--- Task ---
In the records below, find the line with "401x284 pixels. Task: Open", then retype it and every following line exactly, stopping after the line with "Task: Open the Νέα menu item". Leave the pictures out.

[Pixel coordinate grounding data]
══════════

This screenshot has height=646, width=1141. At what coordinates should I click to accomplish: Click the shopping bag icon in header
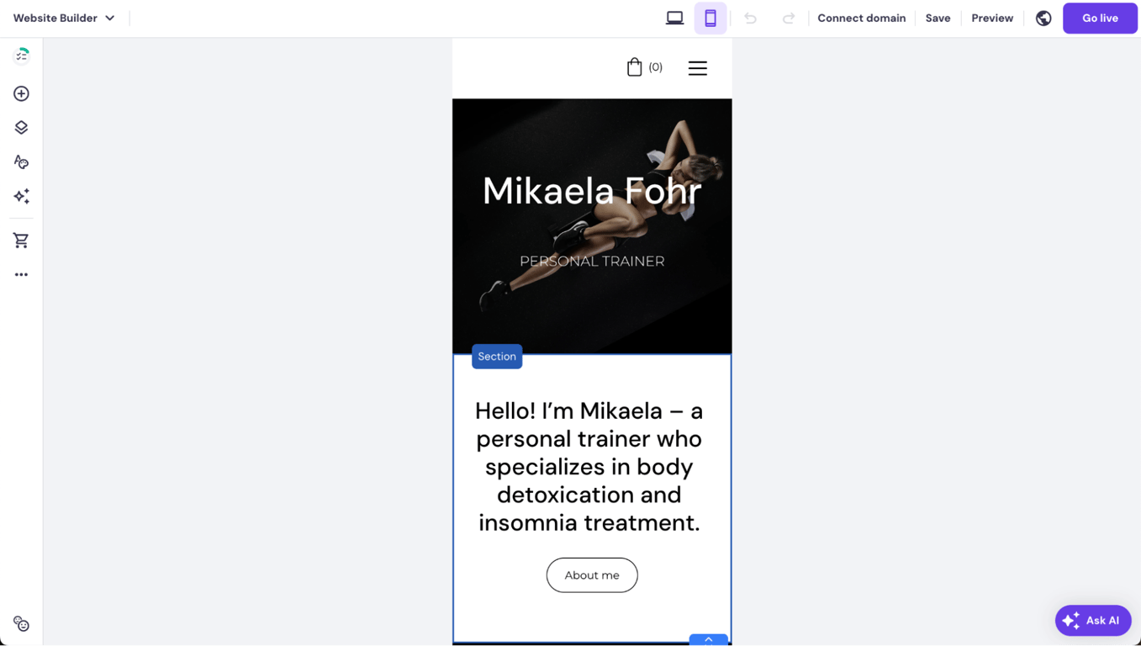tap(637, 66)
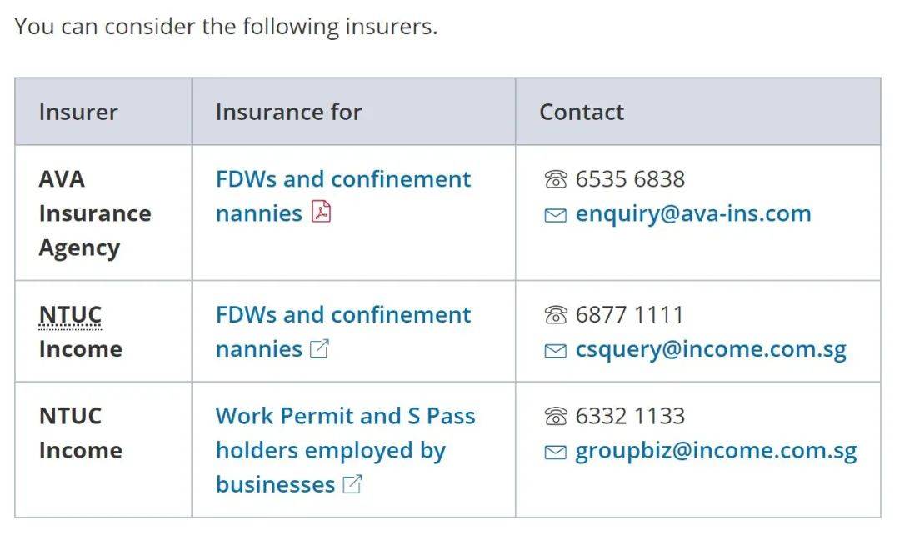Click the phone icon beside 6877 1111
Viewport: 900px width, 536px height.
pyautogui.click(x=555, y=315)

══════════

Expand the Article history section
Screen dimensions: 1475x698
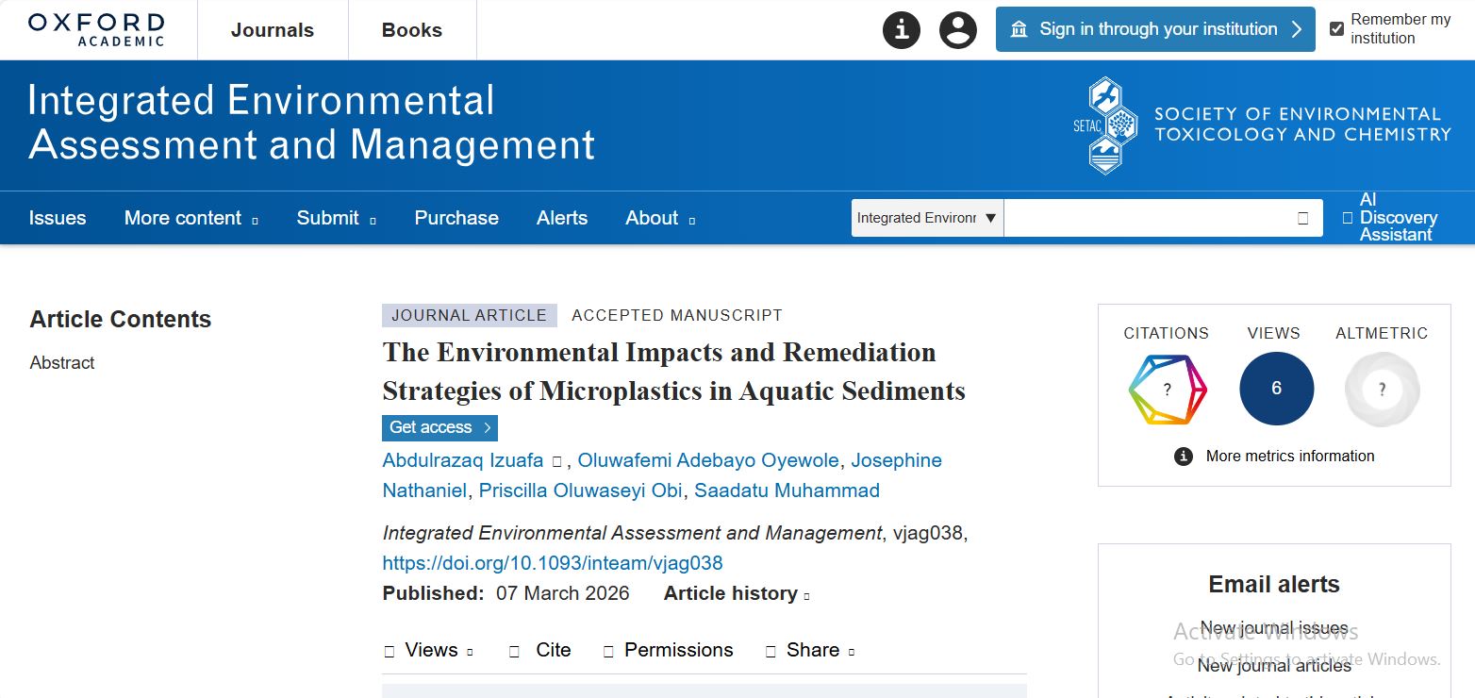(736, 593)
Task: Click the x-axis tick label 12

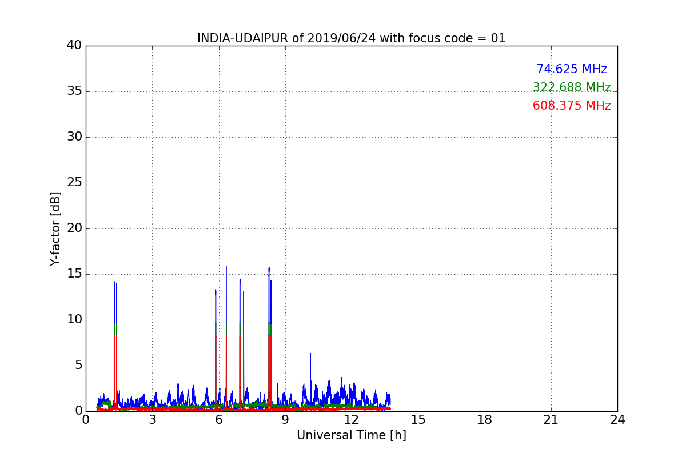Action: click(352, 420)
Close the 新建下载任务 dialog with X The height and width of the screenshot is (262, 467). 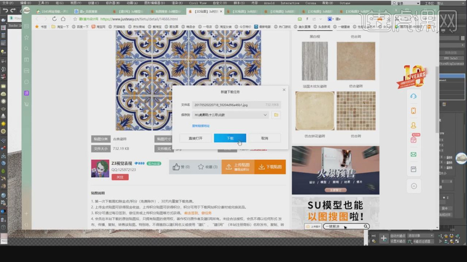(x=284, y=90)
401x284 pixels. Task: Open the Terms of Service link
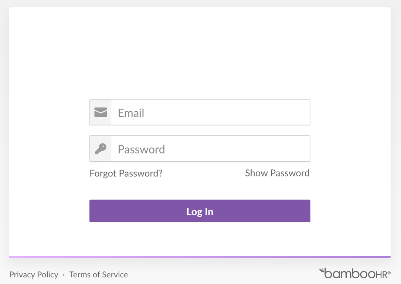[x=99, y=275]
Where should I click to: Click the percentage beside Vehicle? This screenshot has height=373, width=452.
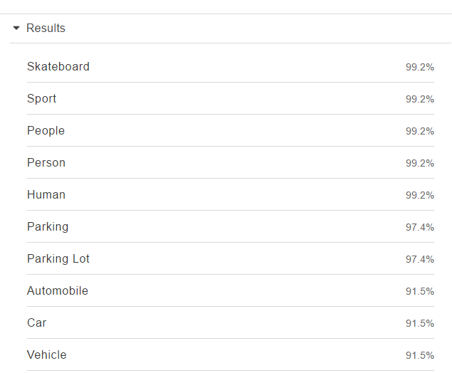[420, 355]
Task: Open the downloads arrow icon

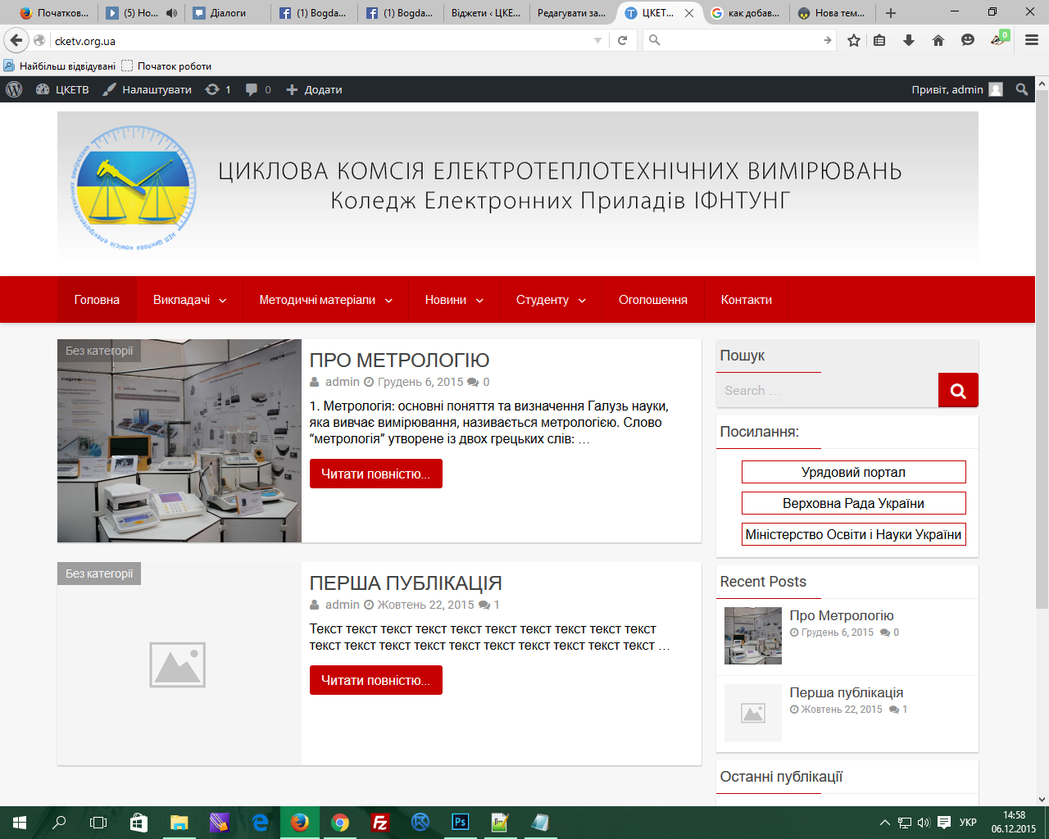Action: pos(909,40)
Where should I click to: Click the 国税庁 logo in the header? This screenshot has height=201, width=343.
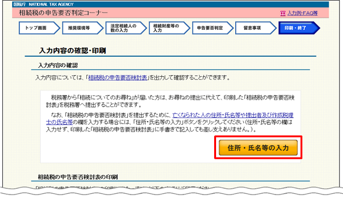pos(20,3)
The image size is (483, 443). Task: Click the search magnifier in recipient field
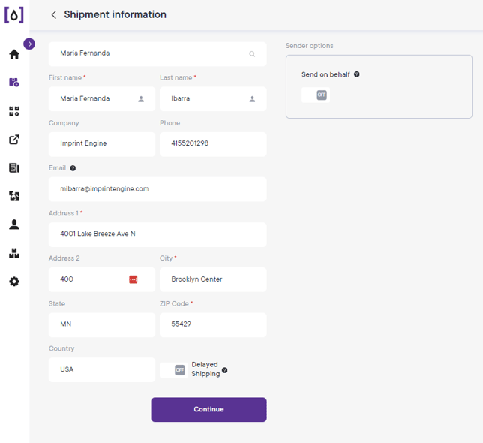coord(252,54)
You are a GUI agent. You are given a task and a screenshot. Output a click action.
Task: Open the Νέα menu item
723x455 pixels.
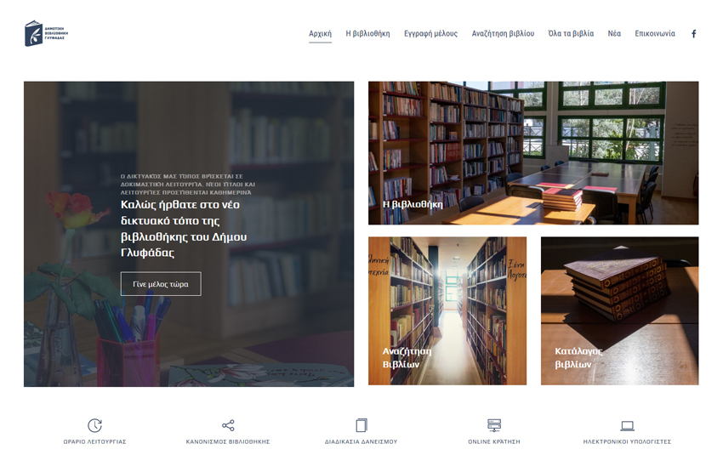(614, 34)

══════════

--- Result of this task ---
401x284 pixels. Task: Open the Terms of Service link
[x=99, y=275]
Where should I click to: Click the percentage beside Vehicle? This screenshot has height=373, width=452.
[420, 355]
Task: Open the downloads arrow icon

Action: pos(909,40)
Where should I click to: Click the 国税庁 logo in the header? This screenshot has height=201, width=343.
pos(20,3)
The image size is (483, 443). Task: Click the search magnifier in recipient field
coord(252,54)
You are a GUI agent. You are given a task and a screenshot. Output a click action.
Task: Open the Νέα menu item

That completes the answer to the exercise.